◆ Exercise instructions ◆
Reproduce each entry exactly.

◆ Data for review ◆
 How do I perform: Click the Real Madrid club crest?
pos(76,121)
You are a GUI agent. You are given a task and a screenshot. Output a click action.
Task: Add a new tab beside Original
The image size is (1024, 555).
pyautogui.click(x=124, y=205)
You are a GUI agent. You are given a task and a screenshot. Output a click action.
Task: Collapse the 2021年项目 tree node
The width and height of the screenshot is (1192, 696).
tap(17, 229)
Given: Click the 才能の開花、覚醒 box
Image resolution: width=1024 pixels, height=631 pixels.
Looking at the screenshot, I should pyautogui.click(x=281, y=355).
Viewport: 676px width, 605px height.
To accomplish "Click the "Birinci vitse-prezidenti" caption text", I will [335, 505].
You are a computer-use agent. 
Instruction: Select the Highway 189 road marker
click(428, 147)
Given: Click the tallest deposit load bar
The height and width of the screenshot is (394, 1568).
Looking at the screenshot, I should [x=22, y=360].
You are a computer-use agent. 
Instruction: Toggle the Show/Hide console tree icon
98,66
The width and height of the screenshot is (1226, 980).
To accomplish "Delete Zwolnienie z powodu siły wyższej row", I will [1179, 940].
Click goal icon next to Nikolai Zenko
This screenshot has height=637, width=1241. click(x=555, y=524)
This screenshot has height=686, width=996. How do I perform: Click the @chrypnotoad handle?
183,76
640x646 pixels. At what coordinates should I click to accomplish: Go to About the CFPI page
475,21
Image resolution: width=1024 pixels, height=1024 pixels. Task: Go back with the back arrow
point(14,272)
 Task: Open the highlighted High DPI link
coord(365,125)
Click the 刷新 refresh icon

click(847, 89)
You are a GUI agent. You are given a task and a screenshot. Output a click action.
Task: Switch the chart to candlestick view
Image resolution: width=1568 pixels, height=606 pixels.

◆ Exercise response ◆
 How do I perform: Click the Real Madrid club crest?
pos(76,121)
You are a GUI agent. You are given a task and a screenshot. Output a click action.
Task: Add a new tab beside Original
The image size is (1024, 555).
pyautogui.click(x=124, y=205)
You are a GUI agent. You are given a task and a screenshot. Output a click action.
Task: Collapse the 2021年项目 tree node
The width and height of the screenshot is (1192, 696).
tap(17, 229)
Given: Click the 才能の開花、覚醒 box
Image resolution: width=1024 pixels, height=631 pixels.
Looking at the screenshot, I should pyautogui.click(x=281, y=355).
Viewport: 676px width, 605px height.
To accomplish "Click the "Birinci vitse-prezidenti" caption text", I will [335, 505].
You are a computer-use agent. 
Instruction: Select the Highway 189 road marker
click(428, 147)
Given: Click the tallest deposit load bar
The height and width of the screenshot is (394, 1568).
Looking at the screenshot, I should [x=22, y=360].
You are a computer-use agent. 
Instruction: Toggle the Show/Hide console tree icon
98,66
The width and height of the screenshot is (1226, 980).
To accomplish "Delete Zwolnienie z powodu siły wyższej row", I will [1179, 940].
Click goal icon next to Nikolai Zenko
This screenshot has height=637, width=1241. click(x=555, y=524)
This screenshot has height=686, width=996. How do I perform: Click the @chrypnotoad handle?
183,76
640x646 pixels. At what coordinates should I click to accomplish: Go to About the CFPI page
475,21
Image resolution: width=1024 pixels, height=1024 pixels. Task: Go back with the back arrow
point(14,272)
 Task: Open the highlighted High DPI link
coord(365,125)
Click the 刷新 refresh icon

click(847, 89)
You are a GUI agent. You are given a task and a screenshot. Output a click action.
Task: Switch the chart to candlestick view
Image resolution: width=1568 pixels, height=606 pixels.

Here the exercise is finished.